• Excerpt to read
# Rudeness, threats make the Web a cruel world



## Scott (Jul 31, 2007)

Rudeness, threats make the Web a cruel world


----------



## jbergsing (Aug 1, 2007)

It's a sad reality. Janet Kornblum misses the bigger picture, of course. The ugliness of today's "cyberworld" clearly demonstrates the extent of the depravity of our fallen world but it is an interesting piece, nonetheless. 

Fortunately our board doesn't permit annonymity so such problems (theoretically) should not occur here. This is one of the policies that attracted me to PB.


----------



## Semper Fidelis (Aug 1, 2007)

Yeah, we have our rancor and rudeness (including me at times) but I really love the atmosphere here in general.

I used to frequent a Web Hosting forum and check in occasionally. I had interacted in the "Lounge" but it's simply maddening.

Most forums like that are actually filled with young teens or extremely rude people. 

I recently piped in to answer a fellow's technical question. It turns out this guy was about 60. I dispassionately asked him to be more precise in what his specific complaint was and he snapped back at me as being uninformed. I politely asked him again and he was incredibly rude in reply.

• Material supplied
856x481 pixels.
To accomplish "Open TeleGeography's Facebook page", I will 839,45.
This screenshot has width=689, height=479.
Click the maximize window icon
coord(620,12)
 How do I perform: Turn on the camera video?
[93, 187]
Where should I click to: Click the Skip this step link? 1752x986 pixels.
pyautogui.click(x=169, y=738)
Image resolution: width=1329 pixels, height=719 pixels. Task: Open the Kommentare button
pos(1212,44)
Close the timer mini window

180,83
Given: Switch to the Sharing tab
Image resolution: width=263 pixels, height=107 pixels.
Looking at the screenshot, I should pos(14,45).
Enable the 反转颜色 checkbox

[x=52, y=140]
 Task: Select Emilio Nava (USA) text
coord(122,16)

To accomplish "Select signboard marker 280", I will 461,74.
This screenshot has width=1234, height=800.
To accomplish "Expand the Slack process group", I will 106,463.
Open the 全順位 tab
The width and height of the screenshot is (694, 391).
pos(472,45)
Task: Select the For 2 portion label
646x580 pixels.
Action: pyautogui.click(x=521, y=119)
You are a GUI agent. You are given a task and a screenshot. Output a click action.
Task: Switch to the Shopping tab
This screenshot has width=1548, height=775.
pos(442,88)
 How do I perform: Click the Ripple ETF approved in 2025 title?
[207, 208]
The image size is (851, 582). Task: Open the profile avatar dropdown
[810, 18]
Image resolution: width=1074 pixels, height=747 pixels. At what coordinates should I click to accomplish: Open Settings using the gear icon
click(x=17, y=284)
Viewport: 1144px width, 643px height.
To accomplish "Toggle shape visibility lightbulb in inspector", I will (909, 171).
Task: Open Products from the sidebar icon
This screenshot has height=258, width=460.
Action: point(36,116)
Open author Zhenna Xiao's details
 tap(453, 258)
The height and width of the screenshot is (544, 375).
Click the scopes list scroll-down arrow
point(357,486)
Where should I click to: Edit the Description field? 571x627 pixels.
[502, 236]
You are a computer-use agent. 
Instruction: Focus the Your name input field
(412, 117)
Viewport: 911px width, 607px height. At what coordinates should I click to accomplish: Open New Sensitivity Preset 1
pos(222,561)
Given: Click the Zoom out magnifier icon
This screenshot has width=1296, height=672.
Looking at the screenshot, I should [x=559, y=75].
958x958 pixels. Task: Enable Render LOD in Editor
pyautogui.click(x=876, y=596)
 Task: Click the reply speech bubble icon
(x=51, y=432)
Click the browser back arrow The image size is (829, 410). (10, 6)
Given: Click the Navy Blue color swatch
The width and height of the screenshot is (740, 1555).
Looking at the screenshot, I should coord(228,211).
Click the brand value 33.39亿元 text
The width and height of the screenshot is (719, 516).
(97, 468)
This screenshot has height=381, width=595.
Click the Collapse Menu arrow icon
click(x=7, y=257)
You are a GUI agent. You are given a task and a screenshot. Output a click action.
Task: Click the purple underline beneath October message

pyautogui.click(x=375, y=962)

• Problem
In the forum thread on rudeness and threats on the Web, list each username that heads a post, along with that post's date.

• Output of the task
Scott (Jul 31, 2007)
jbergsing (Aug 1, 2007)
Semper Fidelis (Aug 1, 2007)